- [How to complete this task]: Type out the data below in its entirety, exactly as given.
------------------------------------
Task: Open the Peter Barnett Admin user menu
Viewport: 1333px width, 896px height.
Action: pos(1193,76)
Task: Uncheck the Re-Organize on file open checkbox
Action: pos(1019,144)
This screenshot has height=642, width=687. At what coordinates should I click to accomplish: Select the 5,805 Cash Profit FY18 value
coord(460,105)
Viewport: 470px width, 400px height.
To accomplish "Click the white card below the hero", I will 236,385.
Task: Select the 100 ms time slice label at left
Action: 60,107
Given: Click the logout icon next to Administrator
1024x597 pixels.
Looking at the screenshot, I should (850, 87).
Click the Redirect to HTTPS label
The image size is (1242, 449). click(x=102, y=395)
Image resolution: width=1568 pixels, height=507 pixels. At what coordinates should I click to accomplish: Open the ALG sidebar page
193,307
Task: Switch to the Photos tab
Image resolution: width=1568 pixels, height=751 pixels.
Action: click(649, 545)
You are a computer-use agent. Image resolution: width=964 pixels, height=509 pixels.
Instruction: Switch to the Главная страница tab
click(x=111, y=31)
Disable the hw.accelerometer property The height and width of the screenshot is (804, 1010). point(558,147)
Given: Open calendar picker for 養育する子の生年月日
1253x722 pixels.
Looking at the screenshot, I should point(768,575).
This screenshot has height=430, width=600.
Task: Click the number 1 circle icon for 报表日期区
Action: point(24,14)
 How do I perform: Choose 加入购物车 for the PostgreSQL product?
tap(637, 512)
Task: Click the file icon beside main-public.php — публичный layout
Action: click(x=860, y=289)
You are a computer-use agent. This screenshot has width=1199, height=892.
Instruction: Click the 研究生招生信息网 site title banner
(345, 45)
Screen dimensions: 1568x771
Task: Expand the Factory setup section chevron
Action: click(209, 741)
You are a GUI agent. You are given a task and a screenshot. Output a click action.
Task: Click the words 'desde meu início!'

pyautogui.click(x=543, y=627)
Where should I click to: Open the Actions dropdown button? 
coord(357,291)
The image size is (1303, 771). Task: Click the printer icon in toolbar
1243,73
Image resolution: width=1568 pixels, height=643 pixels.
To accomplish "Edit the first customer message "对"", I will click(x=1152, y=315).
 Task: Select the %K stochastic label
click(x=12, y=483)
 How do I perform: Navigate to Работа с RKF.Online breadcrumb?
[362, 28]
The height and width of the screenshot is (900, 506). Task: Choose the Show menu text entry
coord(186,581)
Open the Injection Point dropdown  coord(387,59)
------------------------------------
- [Solution for this task]:
Task: Open the Peter Barnett Admin user menu
Viewport: 1333px width, 896px height.
Action: pos(1193,76)
Task: Uncheck the Re-Organize on file open checkbox
Action: pos(1019,144)
This screenshot has height=642, width=687. At what coordinates should I click to accomplish: Select the 5,805 Cash Profit FY18 value
coord(460,105)
Viewport: 470px width, 400px height.
To accomplish "Click the white card below the hero", I will 236,385.
Task: Select the 100 ms time slice label at left
Action: 60,107
Given: Click the logout icon next to Administrator
1024x597 pixels.
Looking at the screenshot, I should (850, 87).
Click the Redirect to HTTPS label
The image size is (1242, 449). click(x=102, y=395)
Image resolution: width=1568 pixels, height=507 pixels. At what coordinates should I click to accomplish: Open the ALG sidebar page
193,307
Task: Switch to the Photos tab
Image resolution: width=1568 pixels, height=751 pixels.
Action: click(649, 545)
You are a computer-use agent. Image resolution: width=964 pixels, height=509 pixels.
Instruction: Switch to the Главная страница tab
click(x=111, y=31)
Disable the hw.accelerometer property The height and width of the screenshot is (804, 1010). point(558,147)
Given: Open calendar picker for 養育する子の生年月日
1253x722 pixels.
Looking at the screenshot, I should point(768,575).
This screenshot has height=430, width=600.
Task: Click the number 1 circle icon for 报表日期区
Action: point(24,14)
 How do I perform: Choose 加入购物车 for the PostgreSQL product?
tap(637, 512)
Task: Click the file icon beside main-public.php — публичный layout
Action: click(x=860, y=289)
You are a computer-use agent. This screenshot has width=1199, height=892.
Instruction: Click the 研究生招生信息网 site title banner
(345, 45)
Screen dimensions: 1568x771
Task: Expand the Factory setup section chevron
Action: click(209, 741)
You are a GUI agent. You are given a task and a screenshot. Output a click action.
Task: Click the words 'desde meu início!'

pyautogui.click(x=543, y=627)
Where should I click to: Open the Actions dropdown button? 
coord(357,291)
The image size is (1303, 771). Task: Click the printer icon in toolbar
1243,73
Image resolution: width=1568 pixels, height=643 pixels.
To accomplish "Edit the first customer message "对"", I will click(x=1152, y=315).
 Task: Select the %K stochastic label
click(x=12, y=483)
 How do I perform: Navigate to Работа с RKF.Online breadcrumb?
[362, 28]
The height and width of the screenshot is (900, 506). Task: Choose the Show menu text entry
coord(186,581)
Open the Injection Point dropdown  coord(387,59)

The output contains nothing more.